- **阅读材料**
LearnQE/DOC/material-for-ljubljana-qe-summer-school-master/Day-1/example4.Al

scf计算

金属体系因为费米面的原因,要计算得准确,相比半导体需要增加K点密度,并选择合适的degauss,smearing

    occupations = 'smearing',
    smearing = 'm-v',
    degauss = 0.01

Summer School on Advanced Materials and Molecular Modelling的结果

电荷密度

scf计算

cndaqiang@girl:example4.Al/ex2.chdens$ mpirun -np 4 pw.x -i pw.al.scf.in | tee scf.out

PP计算,xcrysden查看,查看方法与前面的查看xsf格式相同

pp.x -i pp.charge.in 
xcrysden --xsf chargedensity.xsf 

PP输出文件

&INPUTPP
    prefix="pwscf"
    !filplot = "chargedensity"  !输出用于后续处理,不必须输出
    plot_num = 17
    !plot_num = 17 价电子 all-electron valence charge density
    !can be performed for PAW calculations only
    !requires a very dense real-space grid!
    !plot_num = 21 全电子 all-electron charge density (valence+core).
    !spin_component = 0  !0 All, 1 up, 2 down
/
&PLOT
    nfile = 1 
    weight(1)     =  1.0, !各输入文件权重
    iflag  = 3 
    weight(1) = 1.0
    output_format = 5 !6 cube, 5xsf
    !fileout = 'chargedensity.cube' 
    fileout = 'chargedensity.xsf' 
/

铝原子较大可能会覆盖电荷的显示,把原子半径调小就看见了

这次vesta打开chargedensity.xsf没有自动显示电荷密度,不知道是不是数值太小,可以Utilities/2D Data Display查看 把PP的&PLOT调整可绘制cube格式,vesta都支持xsf和cube格式

    output_format = 6
    fileout = 'chargedensity.cube' 

Fe磁性材料

Iron has two remarkable features: it is magnetic and it requires an Ultrasoft PP (USPP) since its localized 3d atomic states are very hard. 若不用USPP,ectoff要取很高
Fe是金属材料,也要设置smearing
工作路径

LearnQE/DOC/material-for-ljubljana-qe-summer-school-master/Day-1/example5.Fe

铁磁FM,反铁磁AFM计算

  • 计算反铁磁,要构建超胞,并指定不同的初始磁矩,还要使用不同的标签(Fe1,Fe2),
    因为初始磁矩和ntyp对应,starting_magnetization(1:ntyp)

- **简短任务**
请从上面这篇铝和铁QE计算笔记的最后一句之后接着往下写。 这些条目与上面的铝和铁QE计算笔记没有关系。

- **提取材料**
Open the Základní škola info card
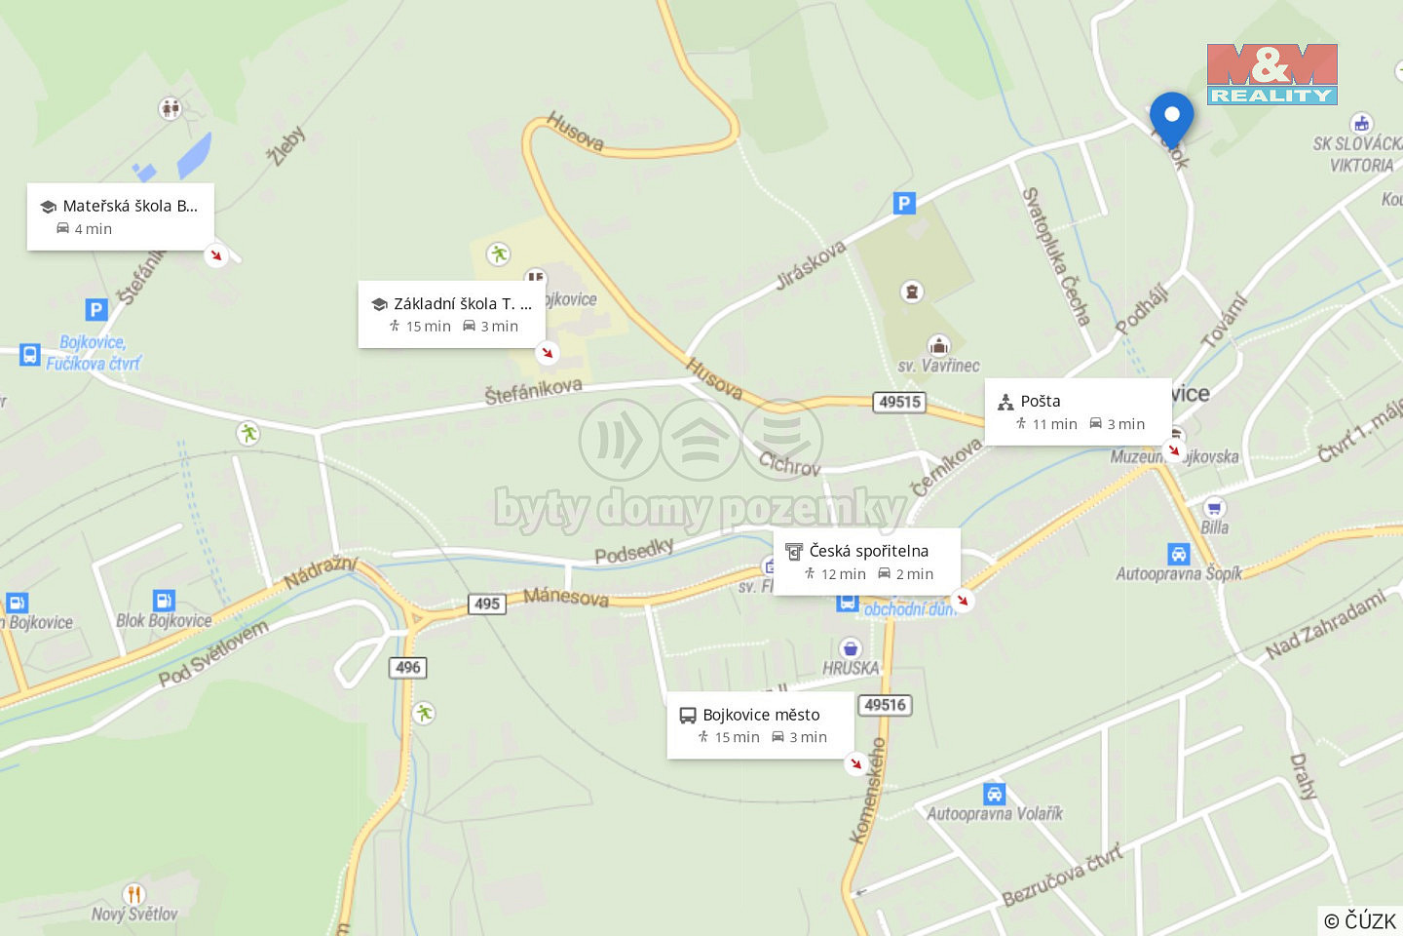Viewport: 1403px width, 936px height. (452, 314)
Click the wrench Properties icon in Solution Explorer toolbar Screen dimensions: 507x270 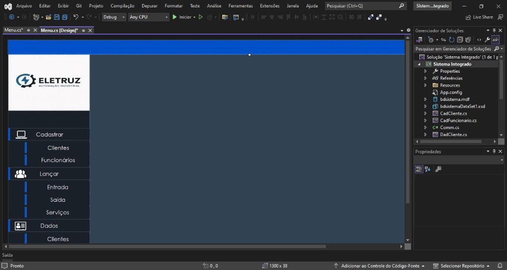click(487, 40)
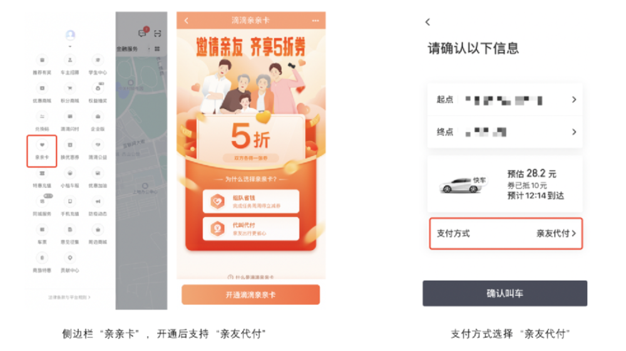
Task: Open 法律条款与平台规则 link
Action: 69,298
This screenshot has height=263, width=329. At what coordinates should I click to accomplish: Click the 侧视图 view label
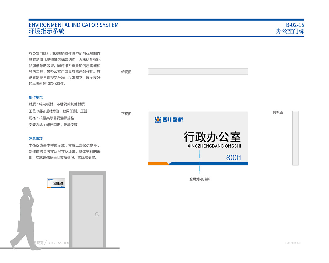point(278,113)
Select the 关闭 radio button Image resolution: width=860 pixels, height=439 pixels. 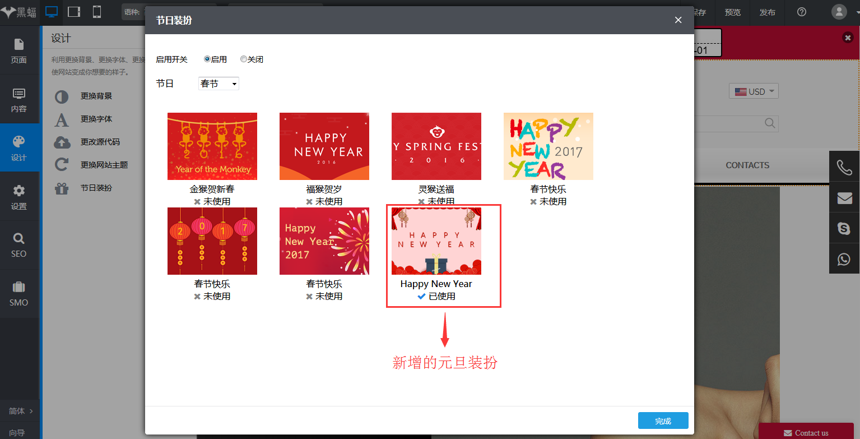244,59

--

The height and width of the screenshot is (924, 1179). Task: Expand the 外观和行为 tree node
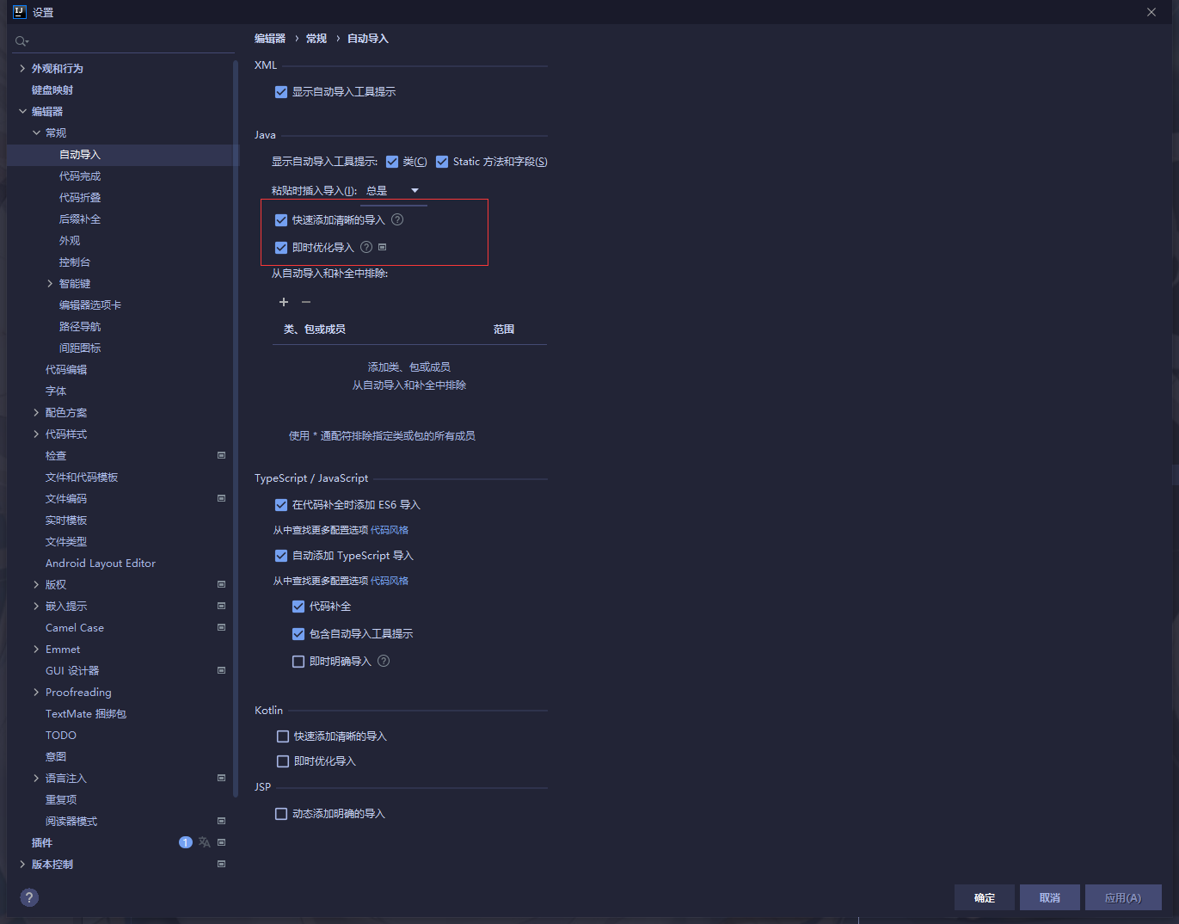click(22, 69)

- **任务结果**
    &SYSTEM
    
      ntyp = 2, !设置两种类型
      starting_magnetization(1) =  0.6
      starting_magnetization(2) = -0.6
     !...
    /
    ATOMIC_SPECIES
     Fe1  1.  Fe_ONCV_PBE_sr.upf
     Fe2  1.  Fe_ONCV_PBE_sr.upf
    !...
    

    分别运行

    mpirun -np 4 pw.x -i pw.fe_fm.scf.in | tee fm.out
    mpirun -np 4 pw.x -i pw.fe_afm.scf.in | tee afm.out
    

    检查磁性和能量,可以看到fm总能量/原子数更低

    cndaqiang@girl:example5.Fe$ grep magnetization fm.out | tail -2
       total magnetization       =      1.853765 Bohr mag/cell
       absolute magnetization    =      1.863940 Bohr mag/cell
    cndaqiang@girl:example5.Fe$ grep ! fm.out 
    !    total energy              =    -240.27909971 Ry
    cndaqiang@girl:example5.Fe$ grep magnetization afm.out | tail -2
       total magnetization       =     -0.000295 Bohr mag/cell
       absolute magnetization    =      0.008622 Bohr mag/cell
    cndaqiang@girl:example5.Fe$ grep ! afm.out 
    !    total energy              =    -480.47700464 Ry
    

DOS

nscf算DOS时,占据方式为occupations = 'tetrahedra',不用设置smearing等参数

mpirun -np 4 pw.x -i pw.fe_fm.scf.in | tee fm.out
mpirun -np 4 pw.x -i pw.fe_fm.nscf.in | tee fmnscf.out
dos.x -i dos.in 
./dos_nspin.py #画图

可以对比同样的k点(12x12x12)使用scf和nscf的结果分别画的dos,nscf的结果更平滑

PDOS projwfc.x

mpirun -np 4 pw.x -i pw.fe_fm.scf.in | tee fm.out
mpirun -np 4 pw.x -i pw.fe_fm.nscf.in | tee fmnscf.out
projwfc.x -i pdos.in 
./pdos_nspin.py  #画图

生成类似fe.pdos.pdos_atm#1(Fe)_wfc#1(s)文件名的数据文件
文件结构(nspin=2时加倍):

  • s
    ldos(S) pdos(S)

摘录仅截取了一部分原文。